More importantly: an LLM cannot produce a verifiable record of what it did. It cannot show you that the test was selected for documented reasons. It cannot demonstrate that the outlier sensitivity was computed, not assumed. It cannot guarantee that running the same analysis tomorrow on the same data will produce the same result.

This is not a criticism of LLMs. It is a structural observation about what they are built to do. Licklider is built to do something different.

What we are building

Licklider is statistical infrastructure for research.

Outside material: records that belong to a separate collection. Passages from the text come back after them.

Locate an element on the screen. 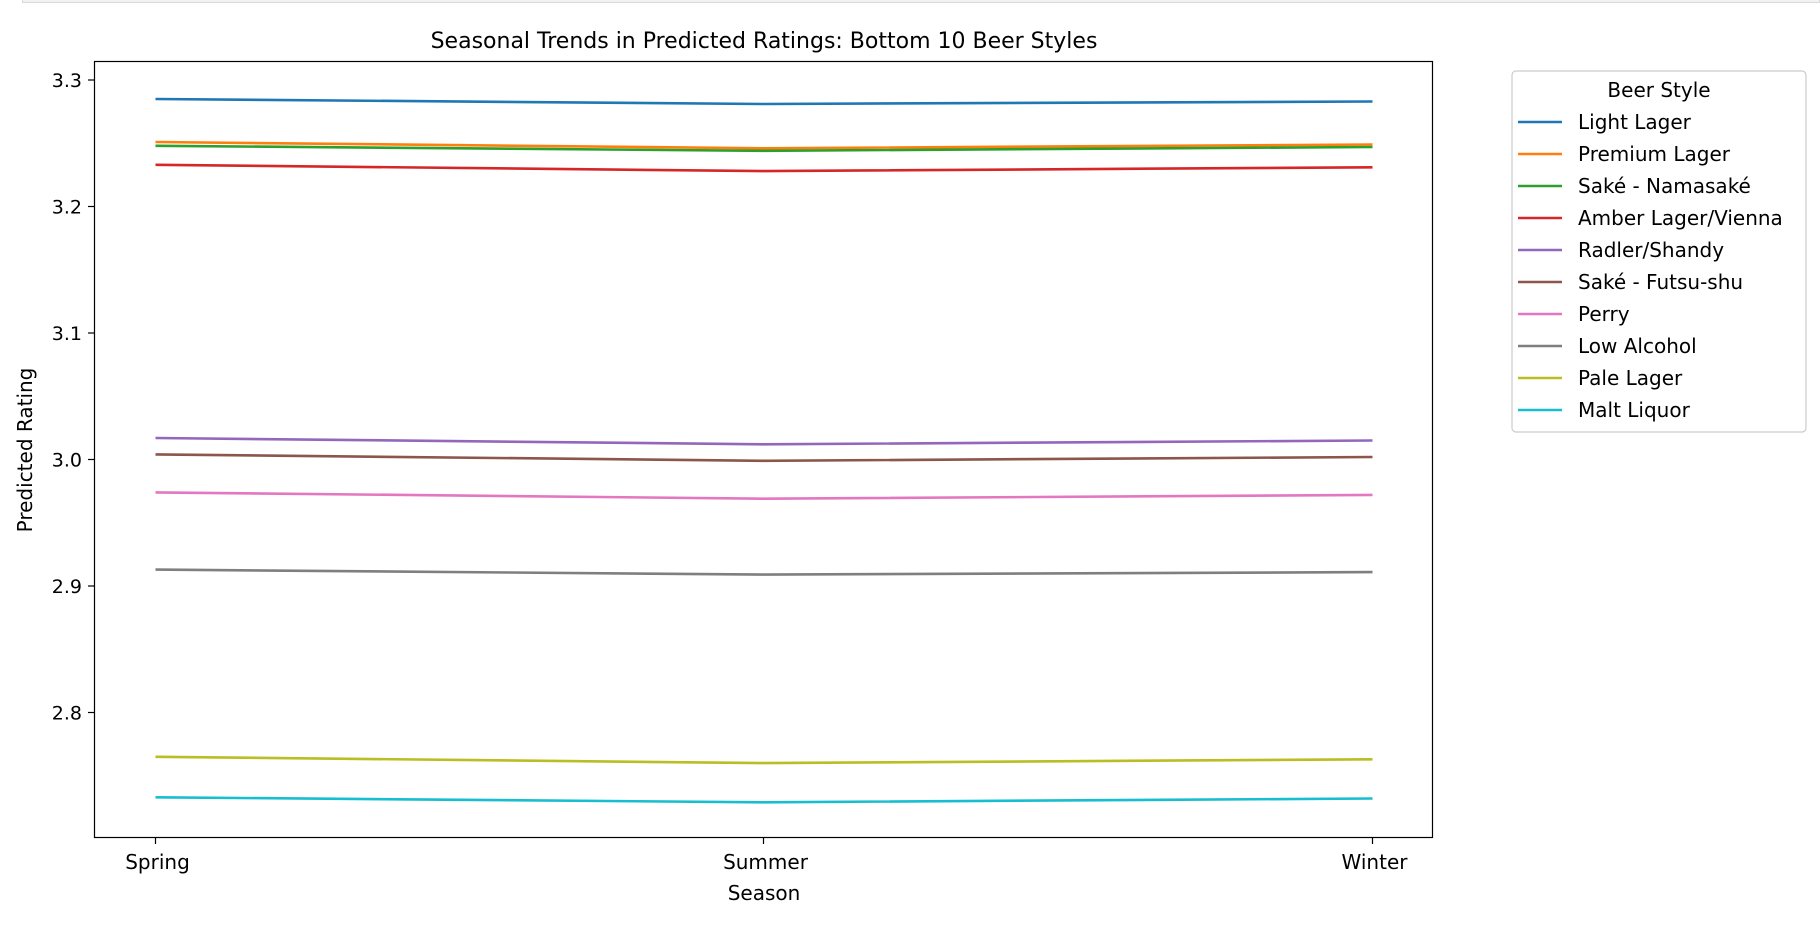  y-tick-label: 2.9 is located at coordinates (67, 587).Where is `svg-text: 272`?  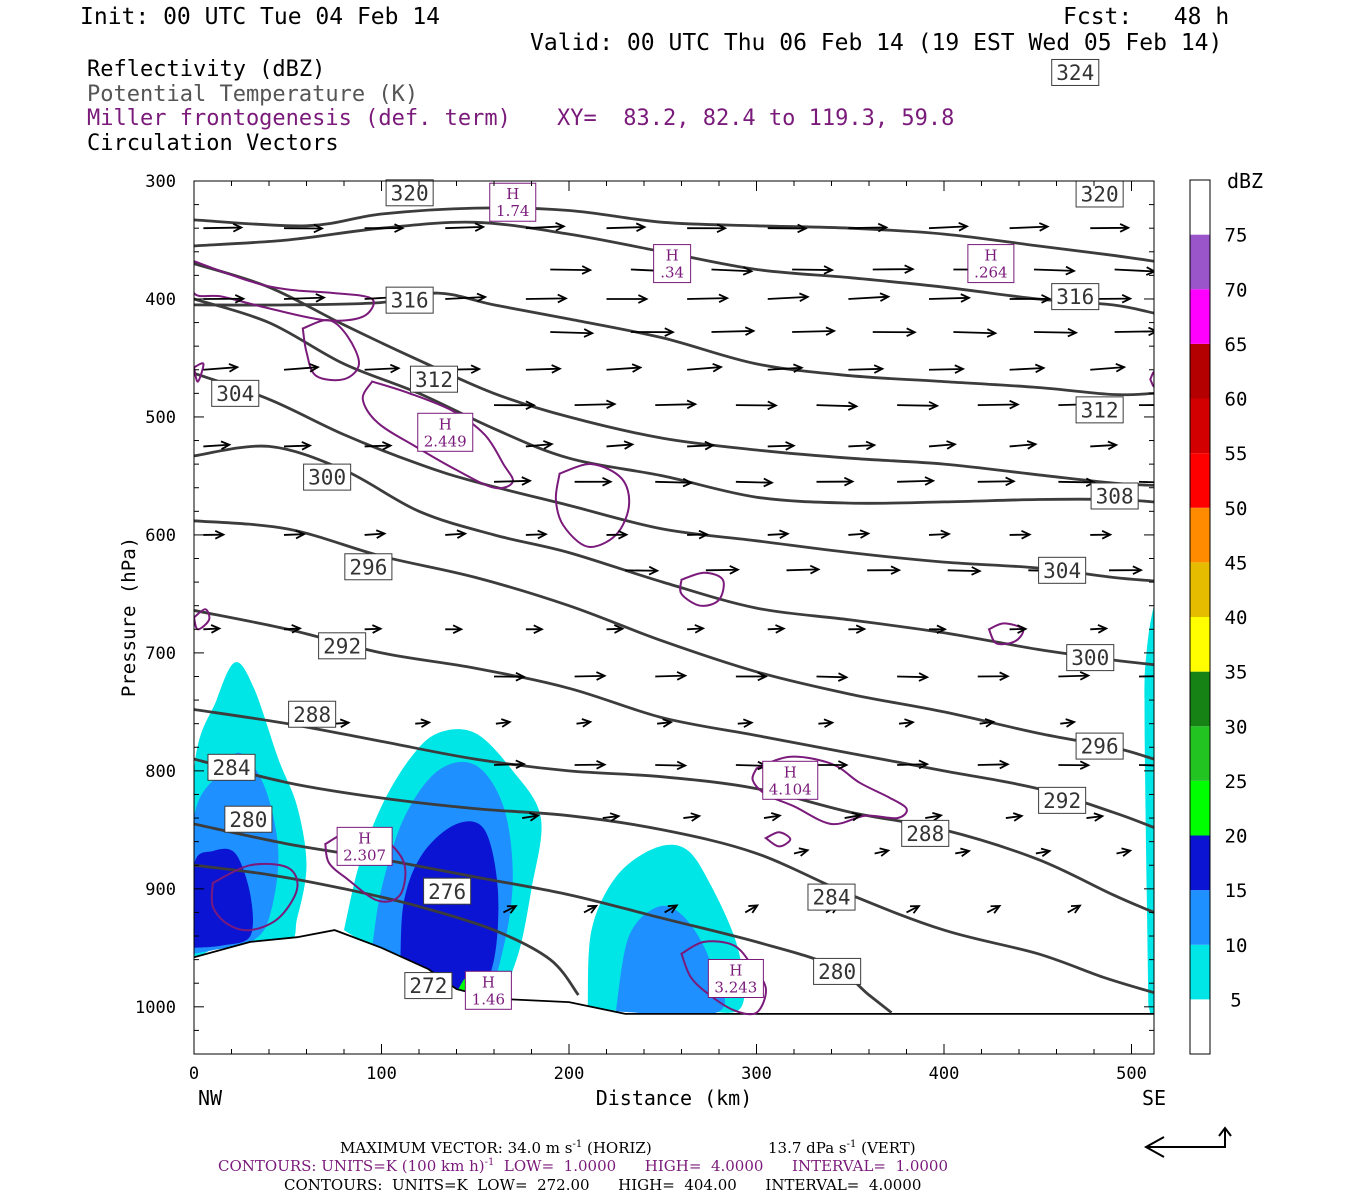
svg-text: 272 is located at coordinates (428, 986).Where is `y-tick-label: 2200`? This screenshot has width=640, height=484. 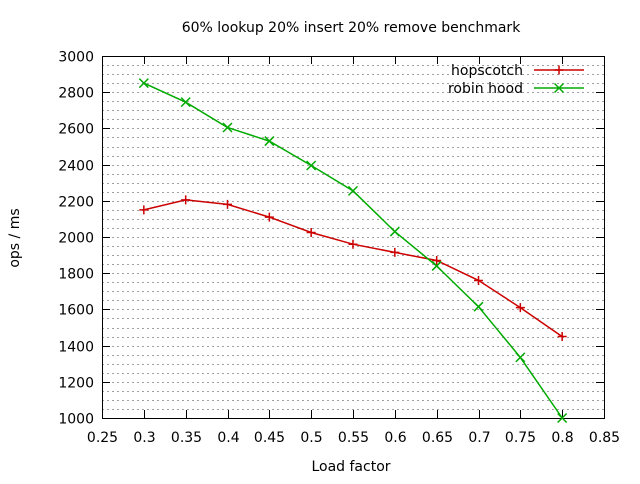
y-tick-label: 2200 is located at coordinates (76, 203).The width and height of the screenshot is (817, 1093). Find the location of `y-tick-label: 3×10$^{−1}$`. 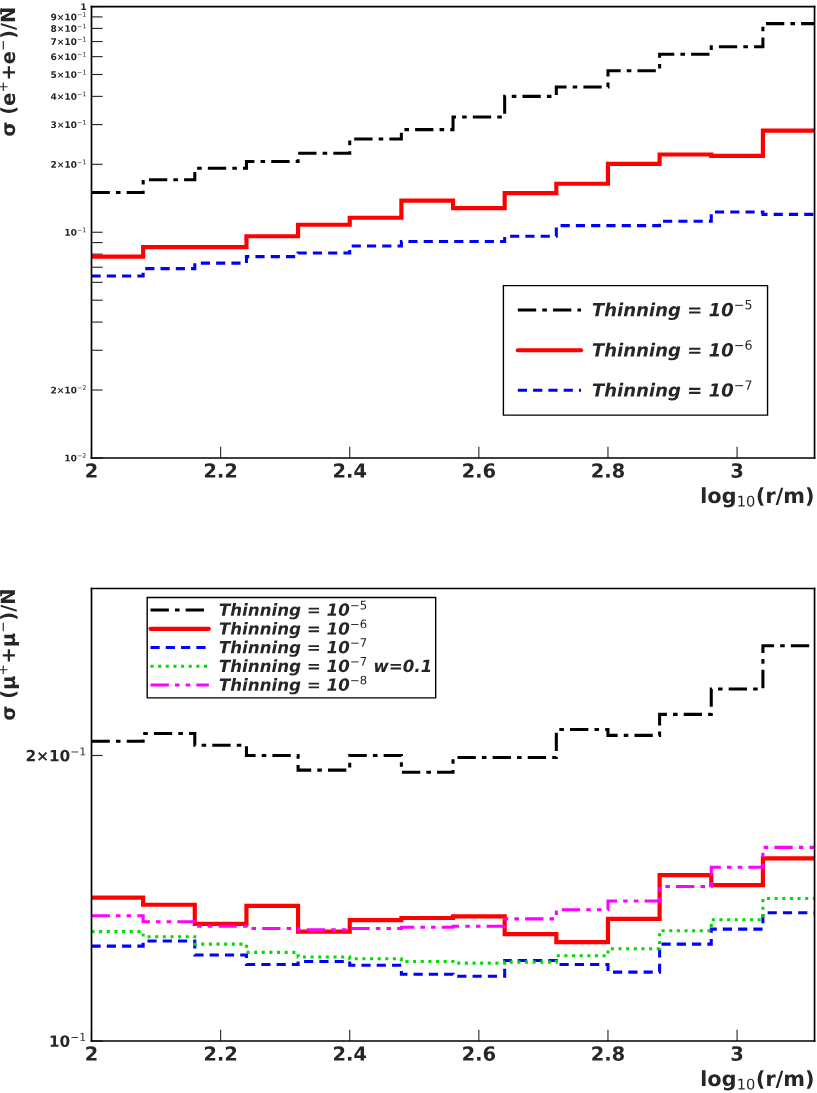

y-tick-label: 3×10$^{−1}$ is located at coordinates (68, 124).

Every figure it produces comes with a complete audit trail: which normality test ran, what it found, which test was selected as a result, whether any outliers were detected and whether removing them changed the conclusion, which multiple comparison correction was applied and why. These are not optional disclosures. They are the product.

The goal is a world where a researcher can say "Licklider ran this analysis" and a reviewer can verify exactly what that means — not because they trust the tool, but because they can see the record.

That is what statistical integrity means in practice. Not a promise. A proof.

How we think about the design

Some of our design decisions are worth explaining, because they reflect a particular view of what research tooling should do.

Welch's t-test is the default, not Student's. Student's t-test assumes equal variance across groups. Most experimental data does not satisfy this assumption reliably, and testing for it before choosing adds its own error. Welch's t-test is valid whether or not variances are equal. Defaulting to the safer choice and documenting why is more honest than asking the researcher to make a choice they may not be equipped to evaluate.

Outlier sensitivity is computed, not acknowledged. When an outlier is detected, Licklider does not ask whether to remove it. It computes the analysis both ways, compares the p-value, the effect size, and the confidence interval, and records the difference. If the conclusion changes, that is disclosed. If it does not, that is also disclosed. The figure reflects the full dataset unless the researcher explicitly decides otherwise.

Export is blocked when semantics are unresolved. An error bar with no declared meaning is not an error bar. It is a shape. Licklider will not produce a claim-bearing export if the error bar type has not been confirmed. This feels restrictive until you have had a reviewer ask what your error bars represent and realized you are not certain.

These decisions make Licklider slower than a tool that asks nothing. That is the point.

What we cannot do

Licklider checks the statistical validity of analyses within its supported method set. It does not validate the scientific validity of a research question. It cannot detect pseudoreplication when no subject ID column exists in the data. It does not verify that a stated pre-registration matches what was actually analyzed. It cannot determine causation from association.

We document these limits in detail in the Limitations and Guard Interpretation section of the reference documentation, because a tool that hides its limits is not a trustworthy tool.

Who we are

I am Tasuku Kimura. I started building Licklider because I kept running into the same gap: researchers who wanted to do rigorous work but had no tooling that met them there. The existing options were either too blunt or too specialized, and none of them treated correctness as a first-class output.

Licklider is still early. The method coverage is not complete. Some features are partial. The public audit trail that will let reviewers verify analyses directly is planned but not yet shipped.

I am building in the open about this. The reference documentation lists what is supported, what is partial, and what is not yet available. The limitations page lists what the system cannot catch. If something is missing or wrong, I want to know.

Where this goes

Research deserves infrastructure that makes statistical integrity the default, not the exception. That is the only goal.